理拉过学成举起拖鞋又要狠打。
晓星钟能忙去拉,三个人扭作一团拉扯着孩子。
晓星见无用,站直了身体,俯望狠打的大人和沉默的孩子,心中滴血的母亲冷冷地说:“你再打一下试试!”
钟理当没听见似的高高地抬起手举着鞋,然后狠狠地将鞋底落在孩子的背上。远处的钟能在抹泪,趴着的学成耸肩大喘,吓得不敢出声。晓星心里难过,咬着嘴唇,右手钻了又钻炒菜的铲子,待钟理举起手时她使劲拎着铲子去打钟理的右手。只听啪地一声,铲和把柄分了家,用到变形的小铁铲咣当咣当地在地上翻滚。
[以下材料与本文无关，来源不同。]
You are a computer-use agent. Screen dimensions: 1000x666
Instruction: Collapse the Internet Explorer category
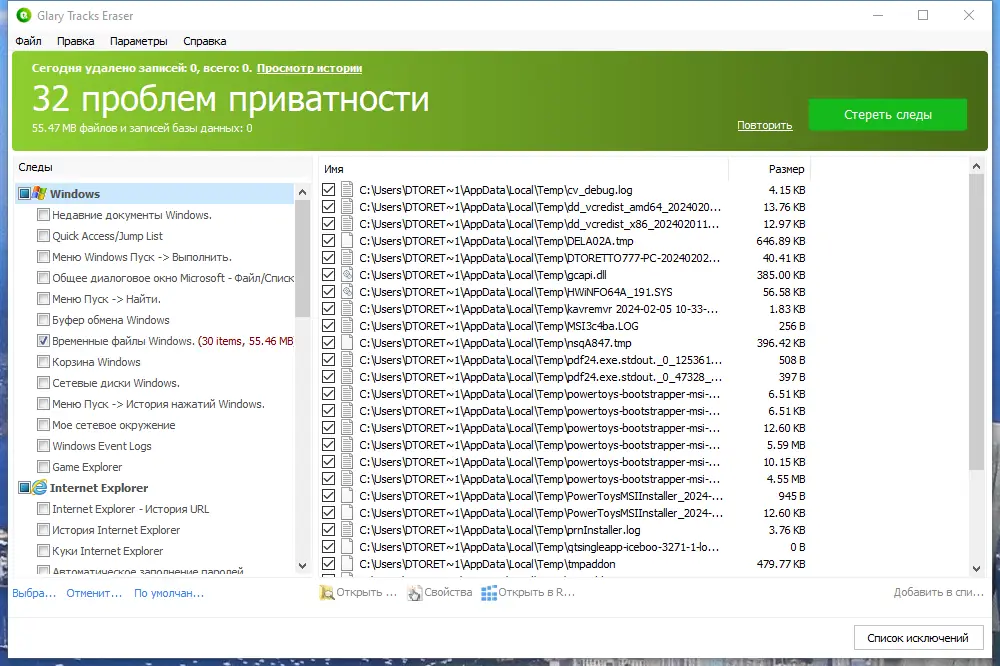[22, 487]
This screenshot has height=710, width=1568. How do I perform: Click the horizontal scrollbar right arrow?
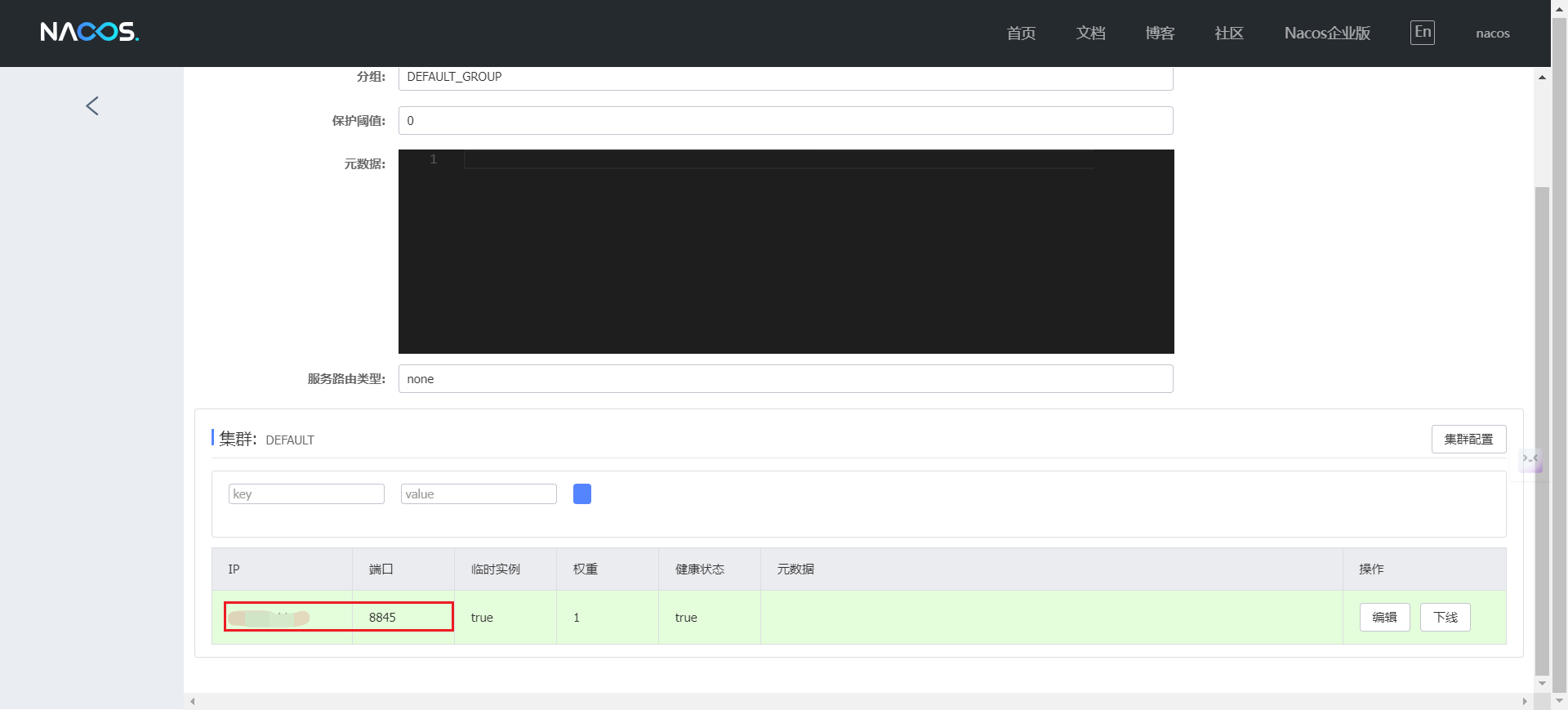(x=1524, y=701)
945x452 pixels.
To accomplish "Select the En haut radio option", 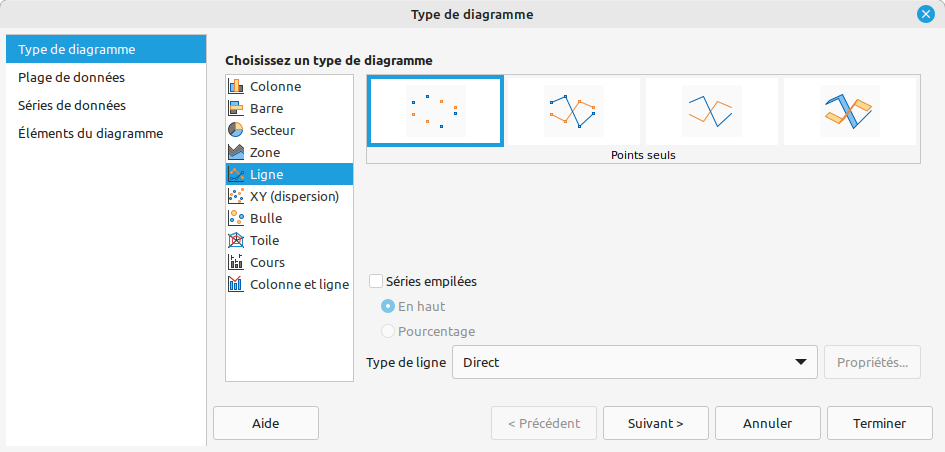I will [x=388, y=307].
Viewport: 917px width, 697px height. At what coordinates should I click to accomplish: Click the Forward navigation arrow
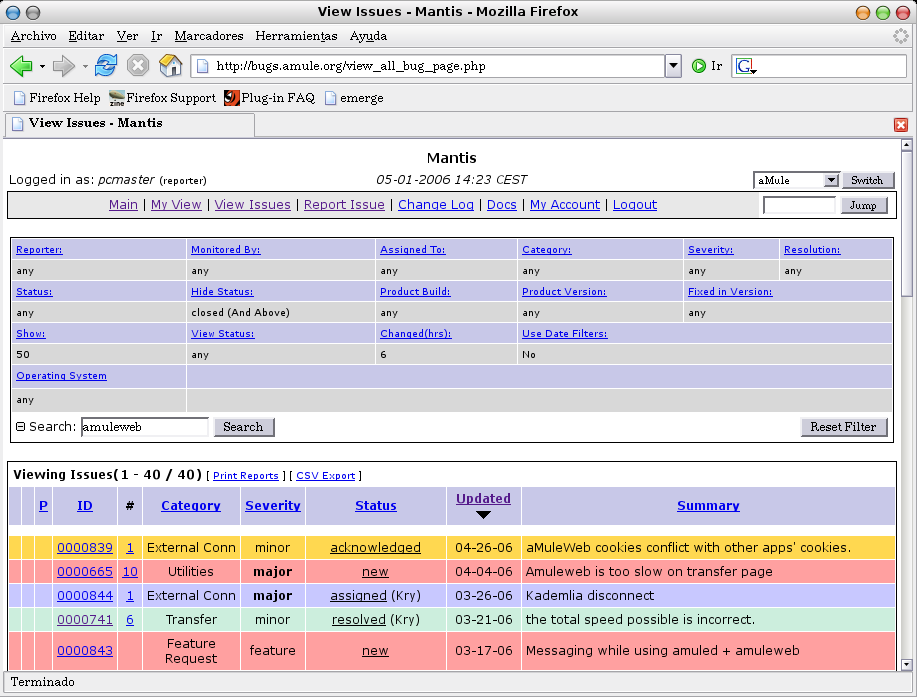[x=64, y=66]
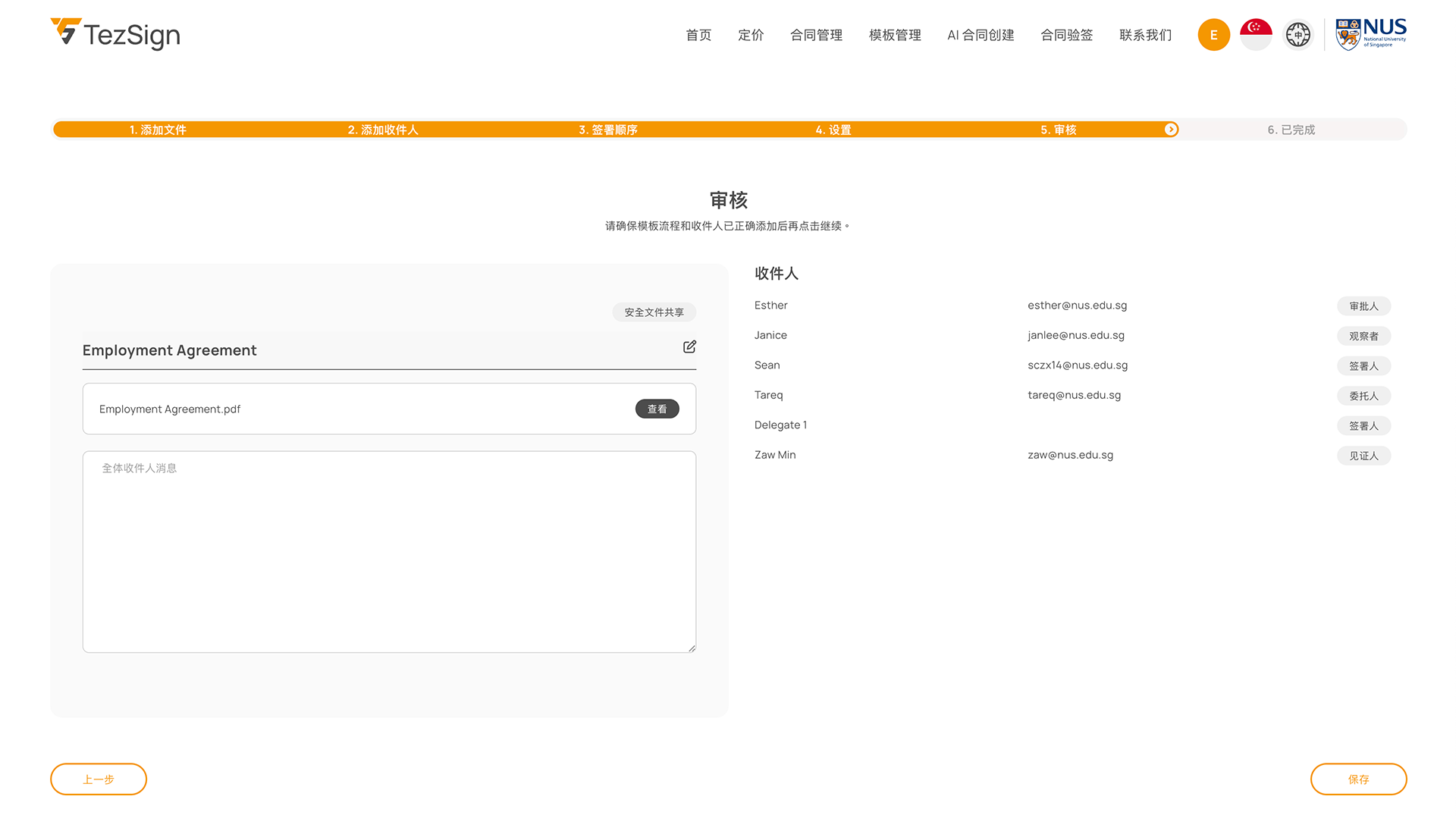Click the 安全文件共享 tag
Screen dimensions: 1456x834
(x=654, y=312)
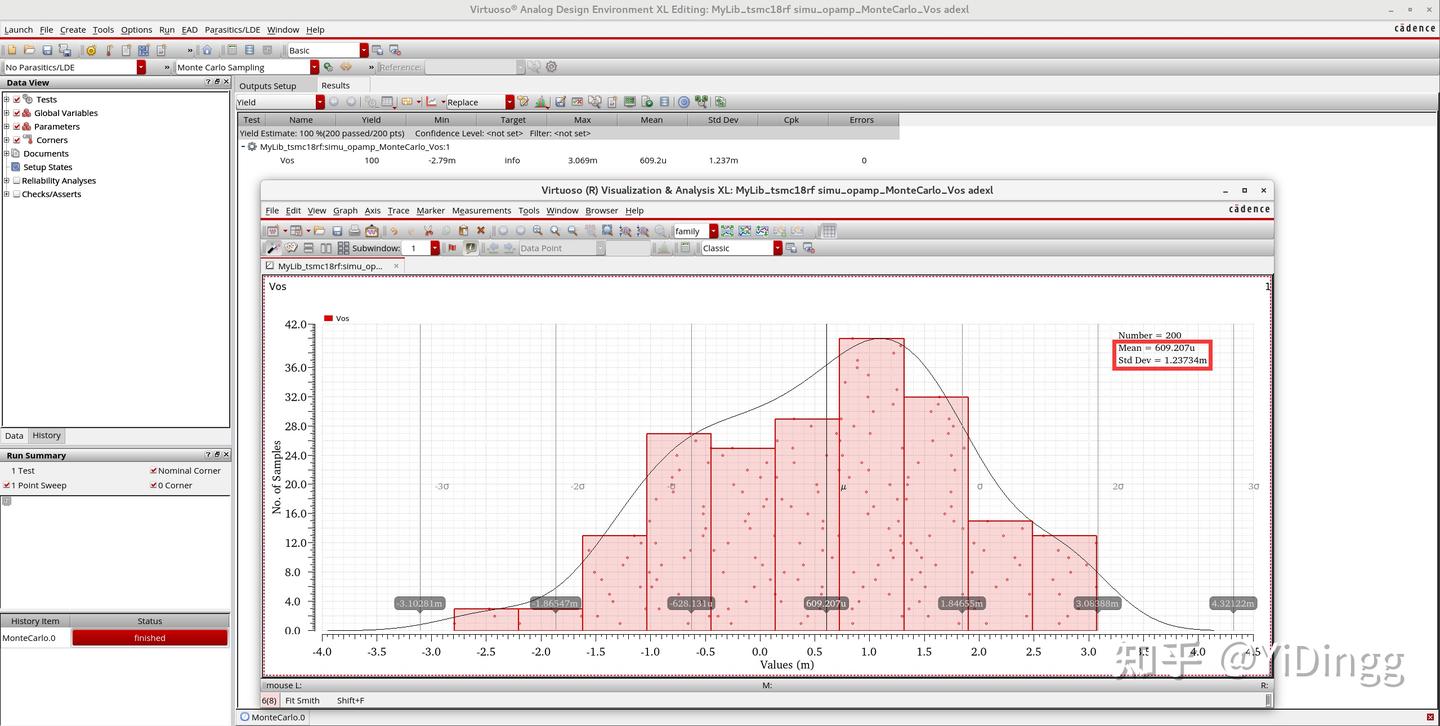Click the print icon in the Visualization toolbar
Screen dimensions: 1440x726
pos(354,231)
钟理疼得握了握拳头,深呼吸了几下。而后他站起来朝着包晓星上去扇了一巴掌,伸手去抵抗的晓星不防备钟理的左手又扇来一巴掌,晓星被打得朝左踉跄了好几步,撞到墙才停了下来。靠着墙的包晓星瞬觉右脸麻木了,右侧头皮也失去了知觉,她看了看捂着脸的右手,竟有一口血从掌心流到了手腕。包晓星看着血吓得哆嗦,而后又冷望钟理。
钟理身体僵直地盯着嘴里流血的妻子,两眼微张,两唇微开。
“哎呀呀,理儿哇,你作孽呀!”钟能哭着过来扶身子晃荡的晓星,对门铺子里早听见动静的张姐两口子也跑过来劝架。张姐老公人高马大地站在铺子中间,说着种种软和又好听的话,张姐扶着晓星拉来孩子,轻轻地数落着钟理的不是。
晓星待能稳住身体了,她擦净脸上的血,拉起学成的小手,一句话也没说,默然又温柔地离开了铺子,好像送孩子上学一般地自然。待到了车里,晓星喘了几口气,拍打着方向盘长吁短叹,而后抱着她的学成,娘两个哭作一团。半个小时后,晓星觉头没那么晕了,可以开车了,她安抚好孩子,开车离开了农批市场。
到富春小区后,她带着学成先去吃饭,而后拉着孩子回了家。这一路上母子两几乎没怎么说过话,钟学成早习惯了这样的场面,八岁的孩子早麻木冷漠到哭不出来了。晓星不知她说出什么样的话能够安慰儿子,索性不开口。
整个一上午,马桂英一直在忙利捷科技和安科展双方老总碰头的事儿,每个环节她都重新敲定了一遍。到了下午三点,她放心不下,专程开车去酒店查看包间和菜单。进了包间以后,坐席、菜单、灯光、摆设……一切皆好,独独包厢内的空气不太好,开着空调也散不开那一股陈旧味儿。